Despite this, the United States has failed to maintain a well-defined distinction between the two interpretations. Its unsystematic approach to this important concept framing U.S.-PRC-Taiwan ties has allowed the PRC to advance the One China Principle in the international system, which, in turn, has enabled it to block Taiwan’s diplomatic activities and shrink its international space effectively.
Representative Yoho observes that “when the Obama and Trump administrations ‘approved and executed’ the ‘Guidelines on Relations with Taiwan’ to include prohibiting the display of Taiwan ‘symbols of sovereignty,’ it ‘thoughtlessly gave an advantage to the PRC to the detriment of U.S. national interests.’” But, based on my research, the United States gave an advantage to the PRC two decades ago when the PRC focused on advancing its interpretation of the One China concept, whereas the U.S. neglected to emphasize the differences between the One China Policy and One China Principle.
Reunification and Authoritarianism
In his article Yoho observes that, “reunification is a priority for Xi Jinping, China’s authoritarian leader.”
Indeed, reunification is an absolute, long-term goal for the PRC. But President Xi’s top national priorities now consist of preserving stability inside and around the periphery of the PRC, though the situation is more complicated than that. Reunifying with Taiwan in the near to mid term could bring instability to the PRC and its periphery, because Taiwan, like Xizang (Tibet) and Xinjiang, could turn into an area of dissent and uprising against “alien rule”.
Yoho classifies President Xi Jinping as “China’s authoritarian leader.” What is striking is that U.S. activities combined with miscalculations (e.g., 2008 global financial crisis; the Pivot) partly contributed to the PRC leadership’s changing perception that it faced a growing national-security crisis. In times of national-security crisis, political systems have impulses to revert to authoritarian tendencies, a trend that emerged in the PRC, which I discussed in a 2014 article. U.S. policy partly served as a driver influencing the PRC’s gradual shift away from decentralization toward centralization and a policy of proactive defense of its periphery.
The asserts the PRC broke the diplomatic truce established between 2008 and 2016 between the PRC and the ROC. But my interviews on Taiwan, which I mentioned in a TNI article, suggested the incoming Tsai administration also played a role; it allegedly refused to send high-level officials to meet PRC officials who visited the island following Taiwan’s 2016 presidential election.
Furthermore, since taking power the Tsai administration actively promotes a “Dynamic” status quo policy, which the PRC opposes because it supports Taiwan’s self-determination.
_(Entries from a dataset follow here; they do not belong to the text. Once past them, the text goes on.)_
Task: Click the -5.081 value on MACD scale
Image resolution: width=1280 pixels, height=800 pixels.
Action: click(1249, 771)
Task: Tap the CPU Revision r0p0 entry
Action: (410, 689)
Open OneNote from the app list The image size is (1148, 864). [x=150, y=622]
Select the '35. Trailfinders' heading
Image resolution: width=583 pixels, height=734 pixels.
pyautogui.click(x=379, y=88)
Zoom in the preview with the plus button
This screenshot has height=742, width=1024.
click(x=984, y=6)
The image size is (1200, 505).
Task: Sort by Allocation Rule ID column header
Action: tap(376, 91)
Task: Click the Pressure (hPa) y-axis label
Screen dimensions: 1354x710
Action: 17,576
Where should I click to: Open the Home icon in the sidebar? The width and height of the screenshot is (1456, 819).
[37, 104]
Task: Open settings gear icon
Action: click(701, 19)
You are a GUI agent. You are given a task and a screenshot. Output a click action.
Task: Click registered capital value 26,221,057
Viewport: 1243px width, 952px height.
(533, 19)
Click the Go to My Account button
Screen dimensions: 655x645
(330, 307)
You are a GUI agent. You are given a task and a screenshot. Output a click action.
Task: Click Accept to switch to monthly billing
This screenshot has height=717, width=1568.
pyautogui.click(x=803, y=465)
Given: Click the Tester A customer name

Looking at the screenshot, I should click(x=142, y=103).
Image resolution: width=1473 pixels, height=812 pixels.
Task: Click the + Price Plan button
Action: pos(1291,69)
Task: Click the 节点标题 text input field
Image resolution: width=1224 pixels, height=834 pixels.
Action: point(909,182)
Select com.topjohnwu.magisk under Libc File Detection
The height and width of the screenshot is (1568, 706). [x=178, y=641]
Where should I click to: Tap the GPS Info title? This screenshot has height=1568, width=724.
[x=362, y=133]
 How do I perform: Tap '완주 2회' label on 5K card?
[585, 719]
In 2016, for example, President Tsai visited Panama and signed her name as president of Taiwan, which, to some observers, signaled an intention to pursue self-determination.
In response to these developments, the PRC now takes more aggressive actions to suppress what it perceives to be as Taiwan’s “creeping independence.”
Yoho mentions the PRC has blocked Taiwan’s participation in even the most innocuous international organizations and that “there is a military component to this pressure as well.”
The PRC is countering the Tsai administration’s Dynamic” status quo policy with its “Consensus” status quo policy, which represents the One China Principle. The PRC wants Tsai’s administration to accept its version of the status quo by publicly stating the phrase the 1992 Consensus. To date, the Tsai administration has refused to say it and even has stated that Taiwan should stop fixating on it.